Les 28 et 29 mars 2006, la France, l’Allemagne et le Royaume-Uni ont vu des millions de travailleurs faire grève et manifester contre les réformes du marché du travail que les gouvernements respectifs de ces trois pays jugent nécessaires pour créer des emplois et favoriser la croissance.
En France, jusqu’à trois millions de travailleurs et d’étudiants ont manifesté contre le contrat première embauche, qui permet aux employeurs de licencier les moins de 26 ans au cours d’une période d’essai de deux ans sans donner de motifs.

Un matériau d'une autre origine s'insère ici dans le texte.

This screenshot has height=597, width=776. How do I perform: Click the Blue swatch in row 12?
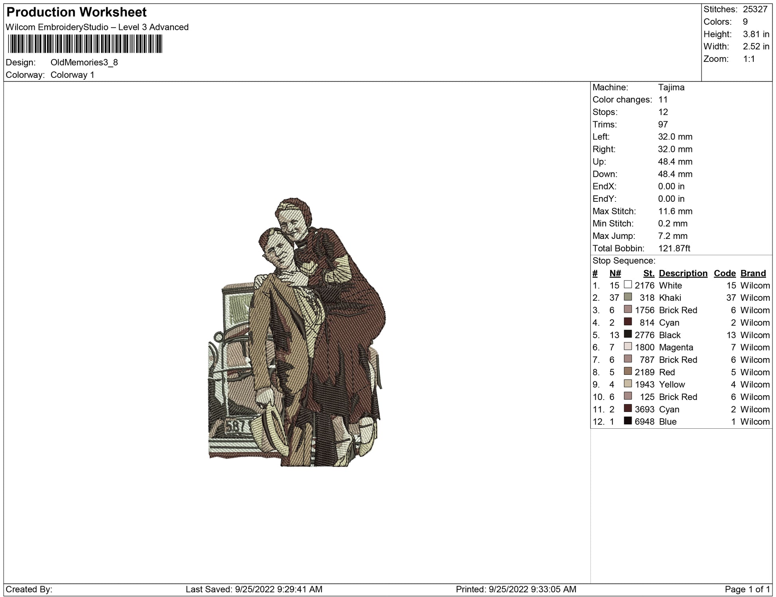pos(628,421)
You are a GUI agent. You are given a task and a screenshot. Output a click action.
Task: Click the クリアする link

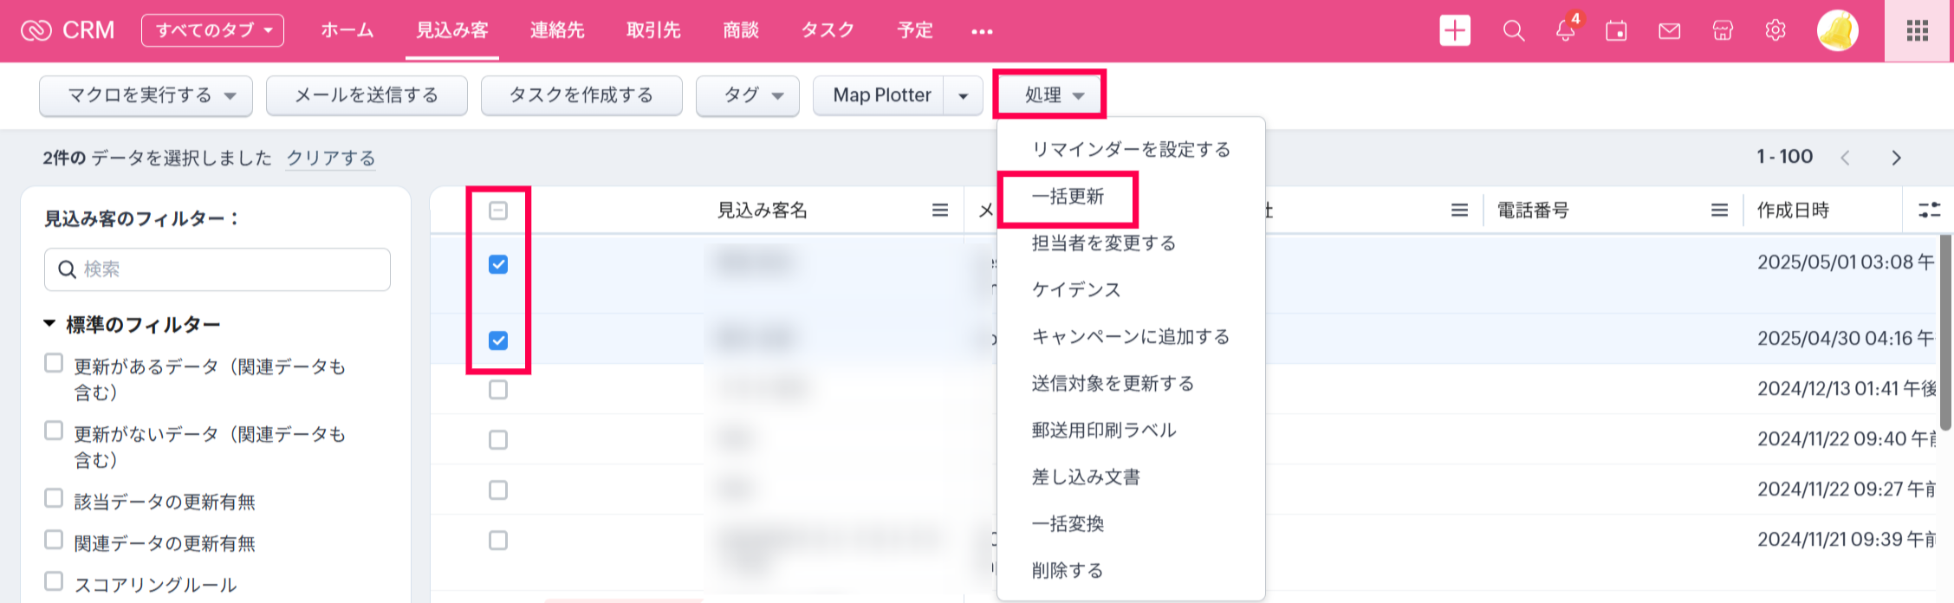click(330, 158)
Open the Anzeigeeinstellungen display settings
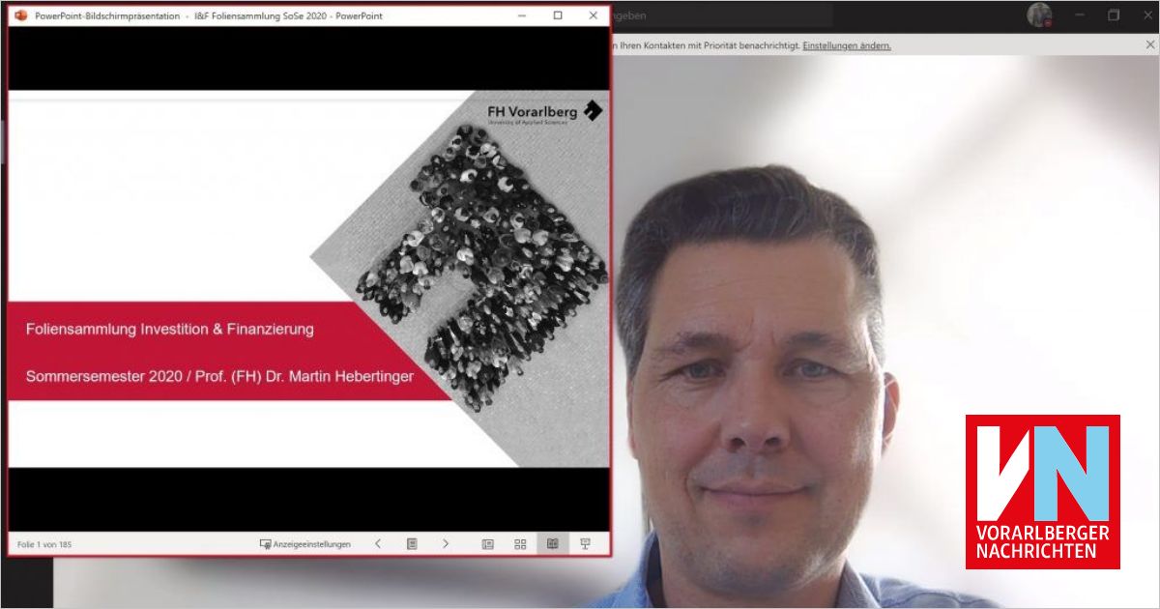 [305, 544]
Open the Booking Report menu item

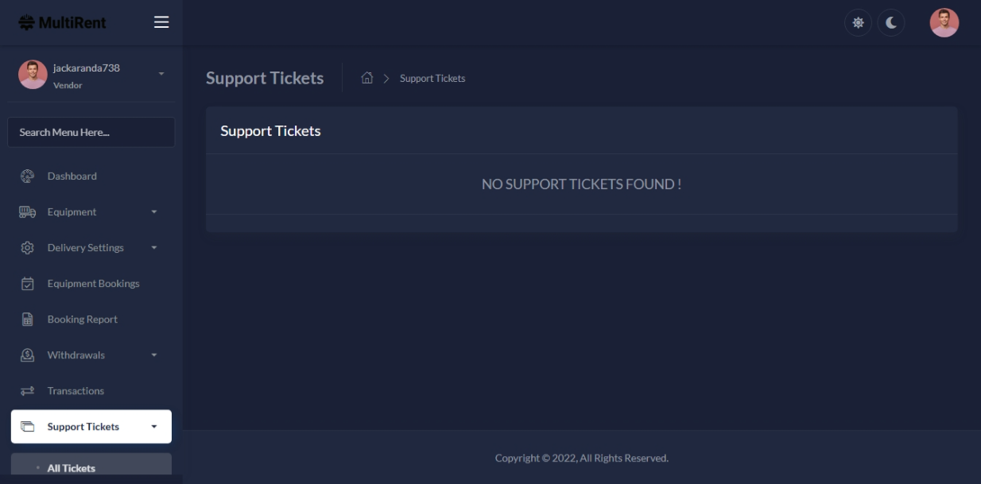coord(82,319)
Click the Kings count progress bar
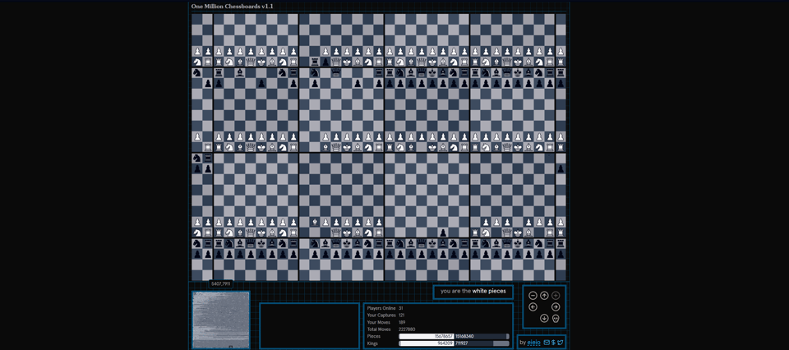The width and height of the screenshot is (789, 350). [x=454, y=343]
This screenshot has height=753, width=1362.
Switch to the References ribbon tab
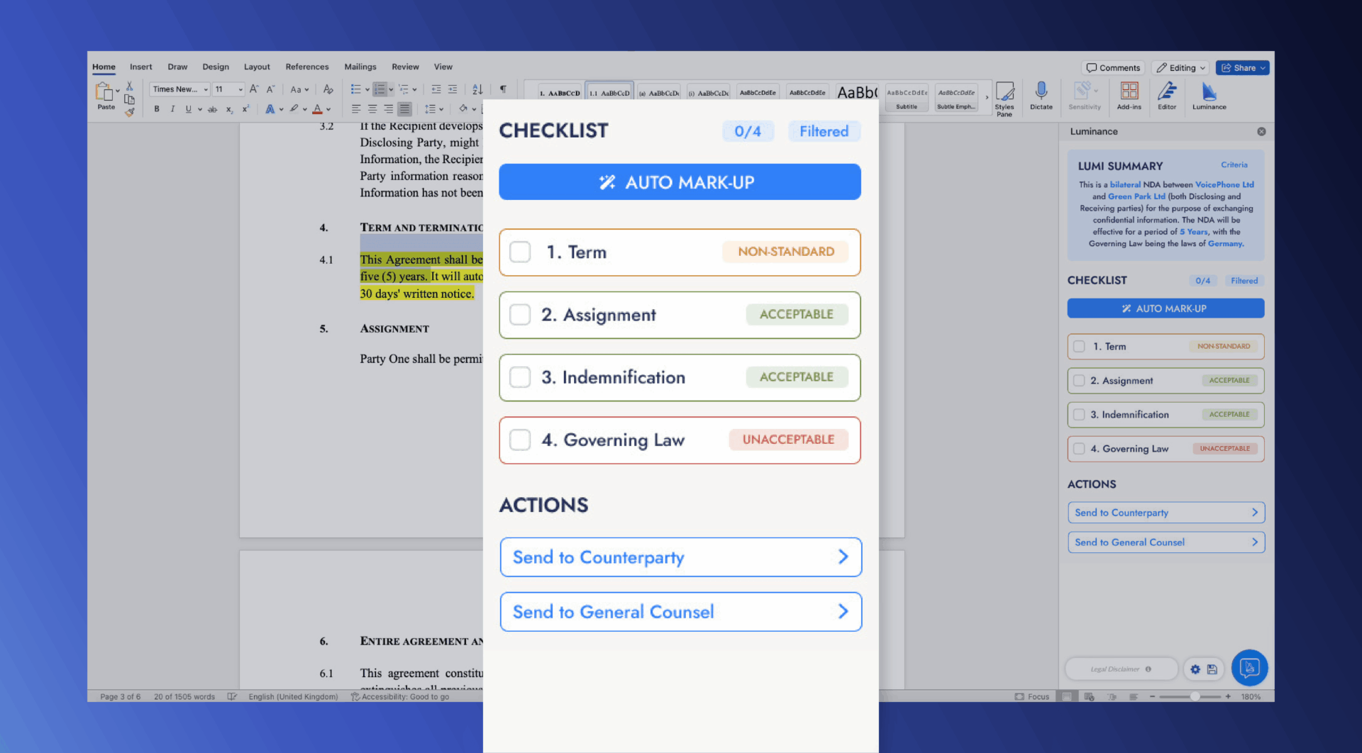click(x=307, y=67)
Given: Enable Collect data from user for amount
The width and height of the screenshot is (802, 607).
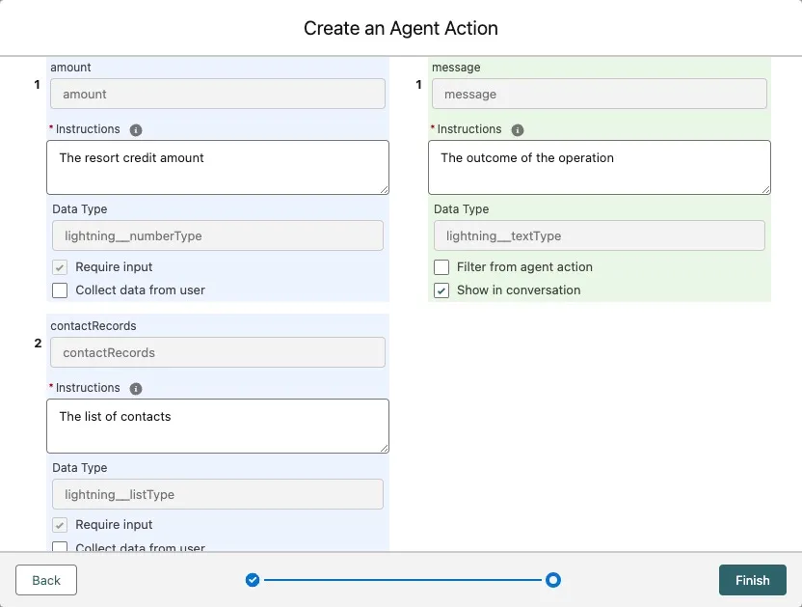Looking at the screenshot, I should (60, 290).
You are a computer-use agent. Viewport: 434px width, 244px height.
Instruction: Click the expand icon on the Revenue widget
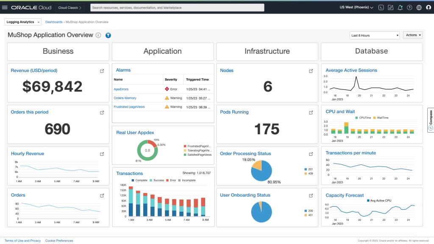102,71

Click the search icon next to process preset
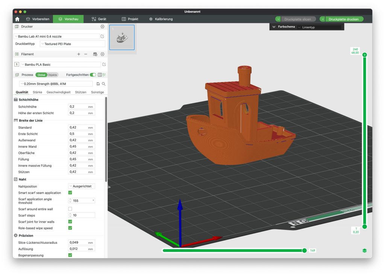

L’Allemagne a connu une série de grèves ces dernières semaines en grande partie liées aux salaires. Cependant, la principale raison de ces manifestations est liée aux réformes du marché du travail comme le passage de l’âge de la retraite à 67 ans. Le gouvernement de coalition des chrétiens démocrates et des socio-démocrates est confronté à son premier conflit interne relatif à la mise en oeuvre de programmes facilitant le licenciement des travailleurs, qui ressemblent au contrat première embauche français mais ne comportent pas de limite d’âge. Selon les observateurs, le gouvernement Merkel pourrait subir davantage de pression si les parties concernées sortent de l’impasse actuelle sur ces réformes et lancent un débat public sur leur mise en oeuvre.
Le 28 mars 2006, la Grande-Bretagne a connu sa première grève depuis 80 ans avec environ 1,5 million de fonctionnaires manifestant contre une réforme du système de retraite qui, selon eux, les rend plus vulnérables à la pauvreté pendant leur retraite.
Réactions
John Monks, secrétaire général de la CES (Confédération européenne des syndicats), a déclaré que l'ensemble du mouvement synidical européen soutient la campagne des syndicats français contre le contrat première embauche. M. Monks a affirmé: "L'originalité du modèle social européen réside dans la capacité des négociations avec les partenaires sociaux. Or, en France, il s'est passé exactement le contraire: il n'ya pas eu de négociations".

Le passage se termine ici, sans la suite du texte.